KENDARI – Pengusaha tambang nikel yang berada di Sulawesi Tenggara (Sultra) agar menjalankan bisnisnya sesuai dengan aturan dan regulasi yang ada.
Hal tersebut disampaikan Wakil Ketua Komisi IV DPR RI, Rusdi Masse Mappasessu usai menggelar pertemuan dengan Gubernur Sultra, Ali Mazi dan jajarannya dalam rangka Kunjungan Kerja Reses Komisi IV DPR RI Masa Persidangan III di Sultra, Senin (20/2/2023).
Dikatakan Rusdi, dengan hasil tambang tersebut dapat dijadikan sebagai sumber pendapatan negara dan masuk sebagai Penerimaan Negara Bukan Pajak (PNBP).
“Karena dari data dari KLHK banyak pembukaan lahan yang diluar IUP (Izin Usaha Pertambangan)-nya mereka yang berada di kawasan, maka kita dari komisi 4 mau mendorong supaya ini ada pemasukan buat negara PNBPnya,” bilang Rusdi dilansir dari laman resmi DPR RI.

DATA:
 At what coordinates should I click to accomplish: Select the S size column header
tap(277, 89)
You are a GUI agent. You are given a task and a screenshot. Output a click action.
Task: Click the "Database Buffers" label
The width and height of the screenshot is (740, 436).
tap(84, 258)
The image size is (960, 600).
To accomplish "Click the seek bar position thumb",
---
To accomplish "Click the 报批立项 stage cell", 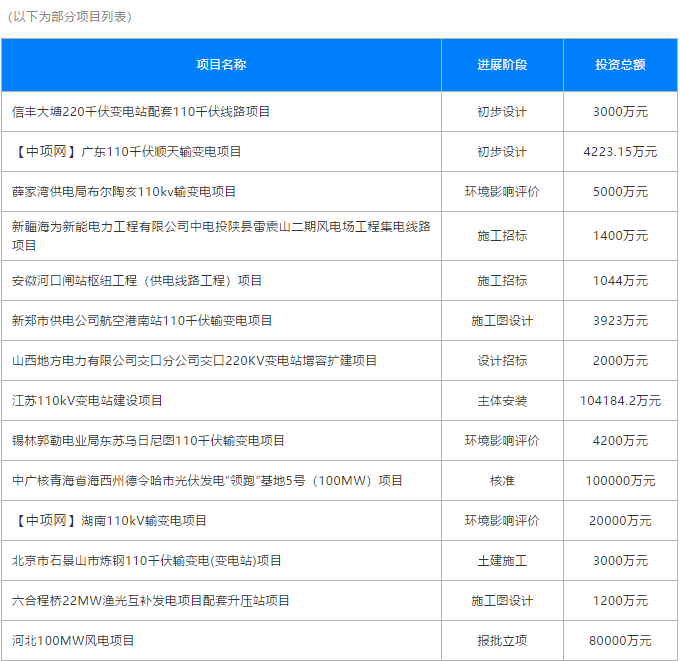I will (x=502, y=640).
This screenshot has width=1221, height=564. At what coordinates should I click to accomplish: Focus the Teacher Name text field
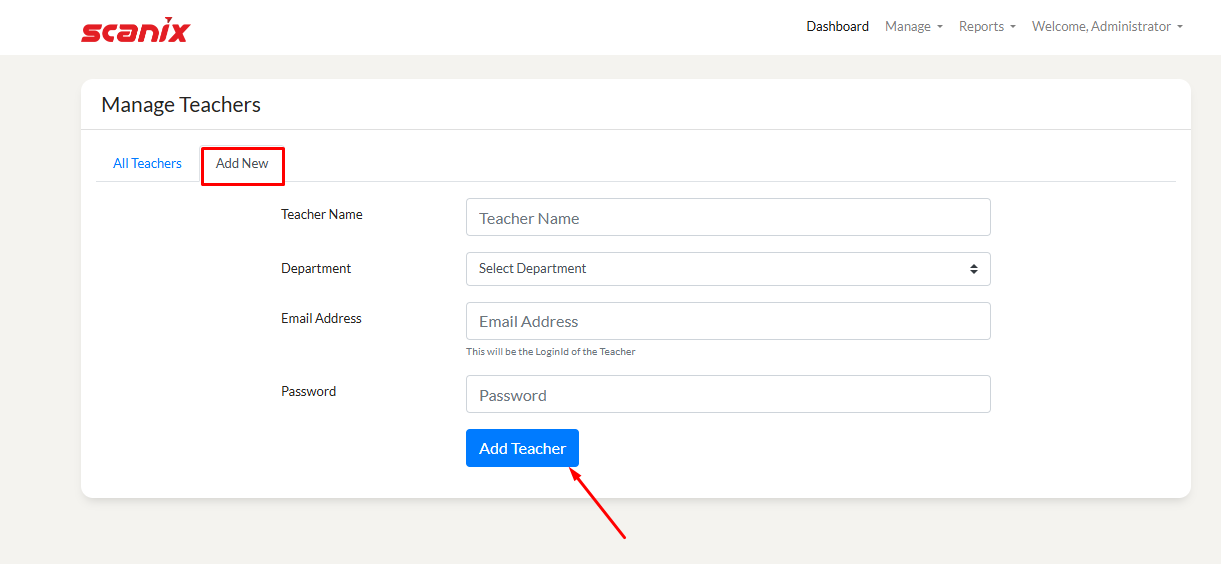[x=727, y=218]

YANG PERLU DIKERJAKAN:
1 – Tolong sebutkan semua singkatan dalam berita tentang tambang nikel di Sultra yang kepanjangannya juga tertulis di sana, masing-masing dengan kepanjangannya.
2 – Lanjutkan berita tentang tambang nikel di Sultra mulai setelah kalimat terakhirnya.

JAWABAN TIAP TUGAS:
1 –
Sultra: Sulawesi Tenggara
PNBP: Penerimaan Negara Bukan Pajak
IUP: Izin Usaha Pertambangan

2 –
“Sehingga perusahaan-perusahaan yang tadinya menambang tidak sesuai dengan aturan kita dorong untuk bagaimana dia memajukan permohonan SK PP 24 tentang pengampunan terhadap tambang itu, dan itu terjadi PNBP untuk pemasukan negara,” sambungnya.
Diungkapkannya, bersarkan data Kementerian Lingkungan Hidup dan Kehutanan (KLHK) ada 22 perusahaan pertambangan di Sultra yang dianggap bermasalah.
Namun yang memenuhi undangan atas pertemuan dengan Komisi IV DPR RI dan KLHK hanya 14 perusahaan. Untuk menindaklanjuti hal tersebut, pihaknya akan memanggil para perusahaan tersebut untuk kembali berdialog di DPR RI pada masa sidang selanjutnya.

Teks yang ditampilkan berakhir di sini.